The woman it had turned to was the spitting image of Leet, dressed identically, her desk area in the same exact disarray, with the only real difference being the nametag in the bottom right of the screen: Haxx.

The forehead of every Ward, Bet native and not, impacted the table in front of them.

"So, instead of give the poor court a migraine figuring out pronoun use," began Uber's voiceover.

"We consolidated!" finished the yet-unseen duplicate.

The new title of the Uber, Leet, Pwn, and Haxx Show flashed on screen, as all four game-themed supervillains posed.
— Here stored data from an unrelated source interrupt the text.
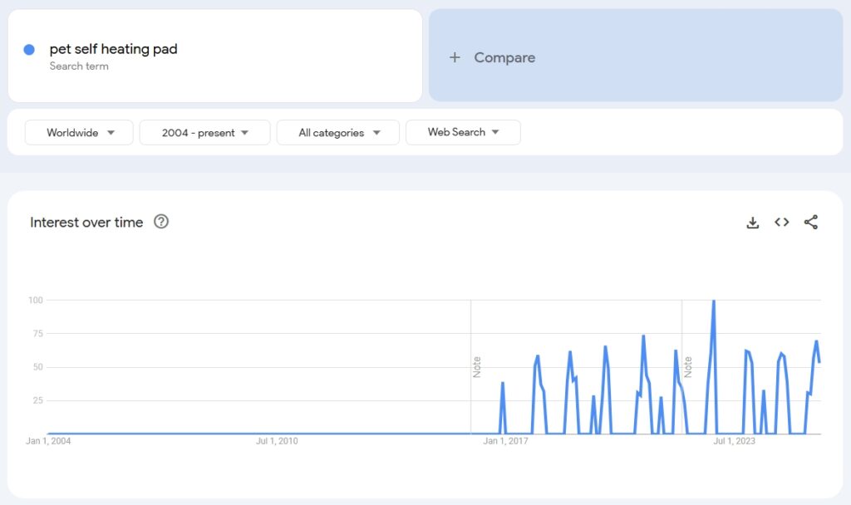
Task: Click the share icon on chart
Action: 811,223
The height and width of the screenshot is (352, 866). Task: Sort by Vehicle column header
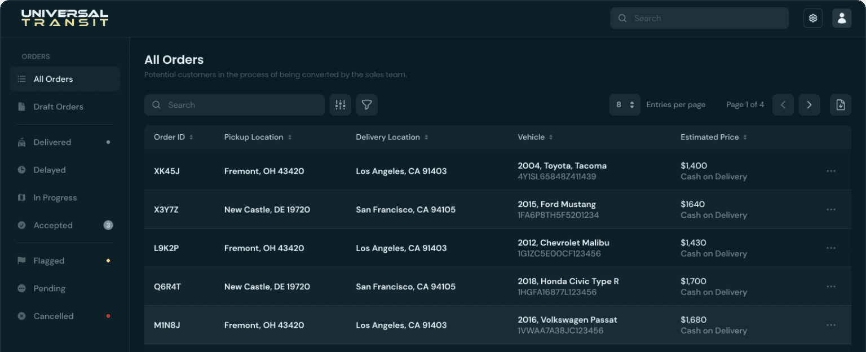pyautogui.click(x=534, y=137)
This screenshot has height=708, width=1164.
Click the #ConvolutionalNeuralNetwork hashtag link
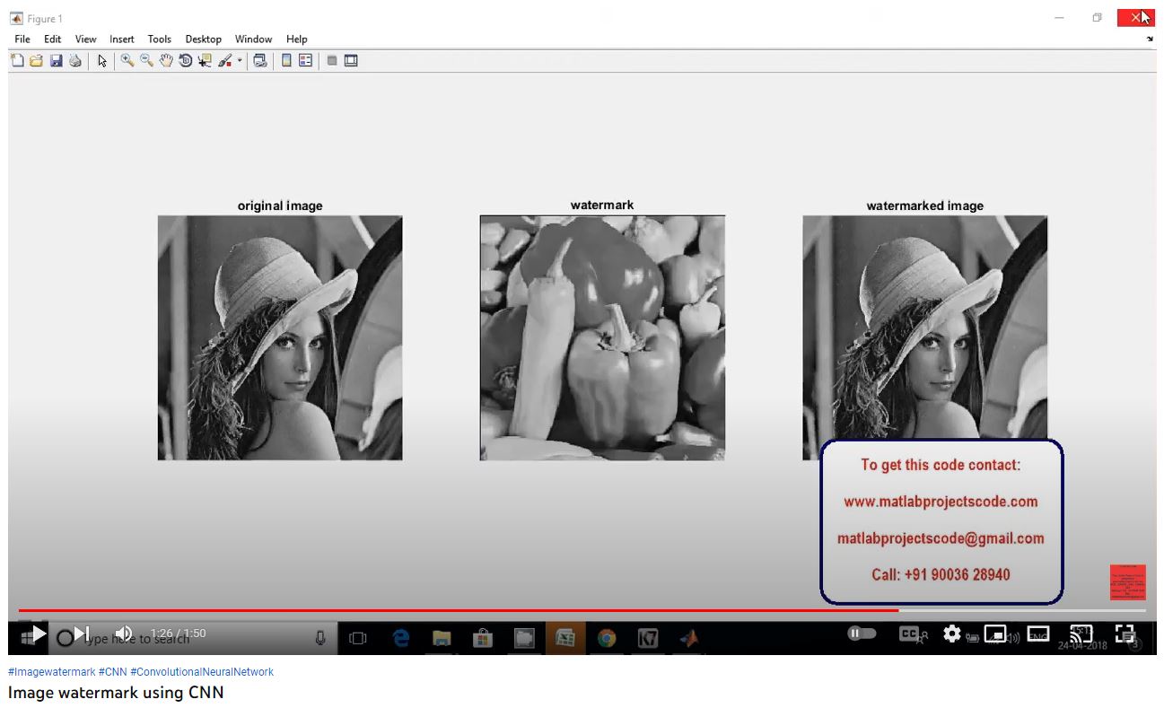pos(202,672)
"Yes, ladies and gentlemen, this is nowhere near the first of April! Reality had blended, pigs have grown wings, and the lovely Pwn's cat is getting on quite well with his new roommate-"

Mercifully, Miss Militia chose that time to hit the pause button.
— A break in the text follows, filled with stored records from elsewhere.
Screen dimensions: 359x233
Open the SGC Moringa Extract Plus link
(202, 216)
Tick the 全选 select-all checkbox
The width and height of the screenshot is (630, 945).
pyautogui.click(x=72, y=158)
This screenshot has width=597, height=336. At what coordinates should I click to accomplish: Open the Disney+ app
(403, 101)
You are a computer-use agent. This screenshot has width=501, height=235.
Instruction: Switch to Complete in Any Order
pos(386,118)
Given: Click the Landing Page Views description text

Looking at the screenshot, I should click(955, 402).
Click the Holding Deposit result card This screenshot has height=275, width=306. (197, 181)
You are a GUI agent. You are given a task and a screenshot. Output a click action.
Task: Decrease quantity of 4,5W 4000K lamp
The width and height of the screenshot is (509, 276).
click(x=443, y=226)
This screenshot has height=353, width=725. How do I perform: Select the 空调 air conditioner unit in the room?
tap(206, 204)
"As you may have surmised, a significant portion of native parahumans have reported encountering their duplicate," she continued, "While most of the immigrant Protectorate has happily signed on with assisting us while we figure out a way to return them to their dimension, as shown by the Four Stooges here, we have little doubt that many villains have made friendly contact with their alternate versions as well, and are likely drawing up plans that synch their respective cape abilities in various schemes. The PRT has been alerted, and it's likely more than a few possess such antisocial personalities or mental issues that they cannot stomach working with a nearly identical personality, but still, we should prepare for, say, the E88 to have significantly more muscle behind them."

The presentation clicked off. "So, any questions?"

Denise's arm shot up. "Yes, I have one - we have similar histories, right?"

"Yes, but um-"

"Was there a bank robbery roughly a week ago?"

"Yes?"

"In which the perpetrators were a team known as the Undersiders?"

"I don't know where you're going but yes, and-"

"On a completely unrelated note, did one of them happen to be a bug controller?" Dennis interrupted.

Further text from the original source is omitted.